さぁ、後は果汁を絞って、品評会ね。ふふふ。
戻ったロウさんが籠をのぞき込んだ。
「おぉ、たくさん。よく頑張ったねぇ」
「へへへ……」
「はい、これも美味しいよ」
そう言って、ロウさんが緑色の果実を籠に入れてくれた。
「これは何の実ですか?」
「サルナシだよ。すこし寝かせて、実が柔らかくなったらそのまま食べてもいいし、この端っこをちぎって果実を吸っても美味しいよ」
「へぇ~、美味しそう!」
「ボクの村だと、果実酒にするね」
「うっ! それも、興味あります……」
「あはは、じゃあ、ボクが漬けたので良ければ、今度、味見してみる?」
「いいんですか……!」
「もちろん」
「ありがとうございます!」
ロウさんってホントにやさしいなぁ。
でも、こんなに良くしてもらってばかりじゃ悪いよね……。
「ロウさん、何か困ってることとかありませんか?」
「ん? どうして?」と、小首を傾げる仕草がたまらなくかわいい。
「その、お世話になってばっかりなので……何か、お礼がしたいなって思って」
ロウさんが鼻を爪先で掻く。
「その気持ちだけで十分だよ、ありがとう」
「ロウさん……」
すこし沈黙が流れる。
すると、おもむろにロウさんが尋ねた。
「ねぇ、マイカは……ボクのこと怖くない?」
「え? いや、かわいいとは思いますけど……できればこう、毛をわしゃわしゃっと触りたいというか……お腹の上に乗ってみたいというか……」
私は両手を広げて掴むようにする。
「あはは! そっかそっか、本当に不思議な人だね、マイカは」
「えー、そうかなぁ……」
まあ、私は前世の記憶があるから。
純粋なこっちの人達とは獣人に対する感覚が違うのかも。
「うん、不思議だよ。
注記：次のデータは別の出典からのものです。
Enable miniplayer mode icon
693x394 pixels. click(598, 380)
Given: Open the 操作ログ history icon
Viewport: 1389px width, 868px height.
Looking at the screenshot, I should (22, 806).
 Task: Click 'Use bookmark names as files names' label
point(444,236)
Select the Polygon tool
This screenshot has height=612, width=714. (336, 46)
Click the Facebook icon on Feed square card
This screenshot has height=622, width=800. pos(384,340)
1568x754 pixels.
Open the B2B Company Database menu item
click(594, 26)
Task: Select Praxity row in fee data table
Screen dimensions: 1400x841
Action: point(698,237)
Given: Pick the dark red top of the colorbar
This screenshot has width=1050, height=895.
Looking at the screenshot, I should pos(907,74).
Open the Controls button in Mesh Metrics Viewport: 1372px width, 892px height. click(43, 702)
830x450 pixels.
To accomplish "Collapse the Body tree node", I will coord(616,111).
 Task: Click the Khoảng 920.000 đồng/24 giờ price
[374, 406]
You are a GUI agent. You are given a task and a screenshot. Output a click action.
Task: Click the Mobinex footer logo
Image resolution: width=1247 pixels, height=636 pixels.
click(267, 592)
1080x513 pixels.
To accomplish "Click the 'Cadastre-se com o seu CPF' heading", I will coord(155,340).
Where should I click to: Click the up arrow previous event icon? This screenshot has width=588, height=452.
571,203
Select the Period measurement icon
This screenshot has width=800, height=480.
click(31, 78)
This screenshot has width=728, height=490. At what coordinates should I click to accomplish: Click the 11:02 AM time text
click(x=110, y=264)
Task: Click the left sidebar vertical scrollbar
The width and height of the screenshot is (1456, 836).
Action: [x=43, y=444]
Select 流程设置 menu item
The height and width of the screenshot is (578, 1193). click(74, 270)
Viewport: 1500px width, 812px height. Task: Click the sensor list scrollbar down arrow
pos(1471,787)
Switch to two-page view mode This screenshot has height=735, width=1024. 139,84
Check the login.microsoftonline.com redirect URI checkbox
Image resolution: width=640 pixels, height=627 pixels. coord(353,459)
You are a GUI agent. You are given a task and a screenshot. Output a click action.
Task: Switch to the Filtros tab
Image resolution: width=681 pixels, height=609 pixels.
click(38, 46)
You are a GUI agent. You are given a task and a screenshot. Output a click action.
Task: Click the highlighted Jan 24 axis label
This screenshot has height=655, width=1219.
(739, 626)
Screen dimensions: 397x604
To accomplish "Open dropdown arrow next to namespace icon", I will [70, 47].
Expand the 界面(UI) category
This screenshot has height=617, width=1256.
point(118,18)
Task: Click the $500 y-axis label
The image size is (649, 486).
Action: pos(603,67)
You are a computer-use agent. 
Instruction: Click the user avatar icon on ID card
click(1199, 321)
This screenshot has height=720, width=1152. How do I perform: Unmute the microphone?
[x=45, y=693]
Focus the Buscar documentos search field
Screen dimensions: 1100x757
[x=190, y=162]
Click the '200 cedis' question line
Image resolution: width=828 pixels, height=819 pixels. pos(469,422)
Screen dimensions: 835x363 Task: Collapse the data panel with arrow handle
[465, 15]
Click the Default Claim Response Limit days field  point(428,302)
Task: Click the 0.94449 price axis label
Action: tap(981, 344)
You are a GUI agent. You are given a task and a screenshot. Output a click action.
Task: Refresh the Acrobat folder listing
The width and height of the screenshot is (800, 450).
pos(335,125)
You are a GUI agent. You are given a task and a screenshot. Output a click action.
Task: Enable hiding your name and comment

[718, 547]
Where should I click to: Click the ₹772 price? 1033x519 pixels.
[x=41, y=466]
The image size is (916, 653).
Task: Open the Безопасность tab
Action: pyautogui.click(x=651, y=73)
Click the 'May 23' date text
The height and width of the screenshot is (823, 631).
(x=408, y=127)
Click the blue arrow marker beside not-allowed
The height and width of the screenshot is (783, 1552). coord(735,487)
いっしょにいるとボクも元気になる」
「えへへ、本当ですか? なんか照れますねぇ……」
「あ、そうだ。お礼――」
「お! 何か思いつきました?」
ロウさんは自信なさそうに、
「ボクと……友達になってくれない?」と言った。
私は飛び上がって喜びそうなくらいうれしかった。
でも、ここは我慢だ。友達なら冗談っぽく返さなきゃね――。
「そうですねぇ……わしゃわしゃっとさせてくれるなら!」
両手を鷲の爪みたいにしてロウさんに向ける。
「えー、それはやだ」ぷいっとそっぽを向くロウさん。
「なんでですかー! いいじゃないですか、ちょっとだけですから~」
「だーめ、毛を逆立てると気持ち悪いんだから」
「わたしたち友達ですよね?」
「あはは、だーめ」
「私の髪ならいつでも……」と、ロウさんに頭を向ける。
「あはは! マイカもうやめて、お腹いたいよー」
「あははは!」
ふたりで笑いながら林を抜ける。
いやぁ、こんなに笑ったの久しぶりだなぁ。
すぐに、モレットさんのいる作業小屋が見えてきた。
ロウさんと、こんなに長く話したのは初めてだったけど、ますます好きになってしまった。
もう私たち、マブになれたかも……。